Question

A \(6.0-\mathrm{L}\) flask contains a mixture of methane \(\left(\mathrm{CH}_{4}\right),\) argon, and helium at \(45^{\circ} \mathrm{C}\) and \(1.75 \mathrm{~atm} .\) If the mole fractions of helium and argon are 0.25 and \(0.35,\) respectively, how many molecules of methane are present?

Short answer

The number of methane molecules is approximately \(9.655 \times 10^{22}\).

Step-by-step solution

Convert the Temperature to Kelvin

First, the temperature needs to be converted from Celsius to Kelvin. Use the formula \(T(K) = T(°C) + 273.15\). So, \(T = 45 + 273.15 = 318.15K\)

Calculate the Total Number of Moles in the Flask

Use the Ideal Gas Law, \(PV = nRT\) to calculate the total number of moles \(n\). Here, \(P = 1.75 \, atm\), \(V = 6.0 \, L\), \(R = 0.0821 \, atm \, L/(mol \, K)\), and \(T = 318.15 \). Substituting these: \[n = \frac{PV}{RT} = \frac{(1.75)(6.0)}{(0.0821)(318.15)} \approx 0.401 \, mol\]

Calculate Moles of Helium and Argon

Using mole fractions: Number of moles of Helium \(n_{He}\) = mole fraction of He \(\times\) total moles \[ n_{He} = 0.25 \times 0.401 \approx 0.10025 \, mol\] Similarly, number of moles of Argon \(n_{Ar}\) = mole fraction of Ar \(\times\) total moles \[ n_{Ar} = 0.35 \times 0.401 \approx 0.14035 \, mol\]

Calculate Moles of Methane

The mole fraction of methane \(x_{CH_4}\) can be found by subtracting the mole fractions of Helium and Argon from 1. \[ x_{CH_4} = 1 - (0.25 + 0.35) = 0.40 \] Number of moles of methane \(n_{CH_4}\) = mole fraction of CH\textsubscript{4} \(\times\) total moles \[ n_{CH_4} = 0.40 \times 0.401 \approx 0.1604 \, mol \]

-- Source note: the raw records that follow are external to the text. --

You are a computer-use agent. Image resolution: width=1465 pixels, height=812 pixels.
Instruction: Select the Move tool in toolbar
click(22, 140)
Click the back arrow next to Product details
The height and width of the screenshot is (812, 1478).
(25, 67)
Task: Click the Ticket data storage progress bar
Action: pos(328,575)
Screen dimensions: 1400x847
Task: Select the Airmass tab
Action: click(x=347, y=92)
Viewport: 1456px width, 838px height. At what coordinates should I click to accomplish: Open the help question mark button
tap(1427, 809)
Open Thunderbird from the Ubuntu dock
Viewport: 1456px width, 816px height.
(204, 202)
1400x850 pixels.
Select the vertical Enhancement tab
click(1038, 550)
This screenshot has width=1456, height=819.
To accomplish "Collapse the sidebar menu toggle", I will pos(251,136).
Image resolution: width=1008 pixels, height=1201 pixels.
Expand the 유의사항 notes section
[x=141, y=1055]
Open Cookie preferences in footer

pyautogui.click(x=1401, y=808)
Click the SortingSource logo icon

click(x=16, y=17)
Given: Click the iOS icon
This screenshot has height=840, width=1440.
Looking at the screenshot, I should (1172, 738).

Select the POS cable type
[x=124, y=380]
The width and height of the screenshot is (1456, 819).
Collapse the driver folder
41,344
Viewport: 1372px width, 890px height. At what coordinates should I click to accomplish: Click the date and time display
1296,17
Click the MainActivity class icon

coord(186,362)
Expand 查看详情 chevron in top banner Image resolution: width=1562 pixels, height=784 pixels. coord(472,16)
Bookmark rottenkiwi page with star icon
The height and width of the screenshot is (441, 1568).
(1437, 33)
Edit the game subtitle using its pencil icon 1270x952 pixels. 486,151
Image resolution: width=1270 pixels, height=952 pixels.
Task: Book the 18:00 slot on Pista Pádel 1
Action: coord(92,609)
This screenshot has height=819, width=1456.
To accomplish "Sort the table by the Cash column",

Calculate Number of Methane Molecules

Convert moles of methane to number of molecules using Avogadro's number \(6.022 \times 10^{23} \). \[\text{Number of methane molecules} = n_{CH_4} \times 6.022 \times 10^{23} \approx 0.1604 \times 6.022 \times 10^{23} \approx 9.655 \times 10^{22} \]

Key concepts

Ideal Gas Law

The Ideal Gas Law is a key concept in chemistry that relates the pressure, volume, temperature, and number of moles of a gas. The equation is expressed as:
\[ PV = nRT \]
Here,

• P represents the pressure of the gas, measured in atmospheres (atm).
• V represents the volume of the gas, measured in liters (L).
• n is the number of moles of gas.
• R is the ideal gas constant, which has a value of 0.0821 atm·L/(mol·K).
• T represents the temperature of the gas, measured in Kelvin (K).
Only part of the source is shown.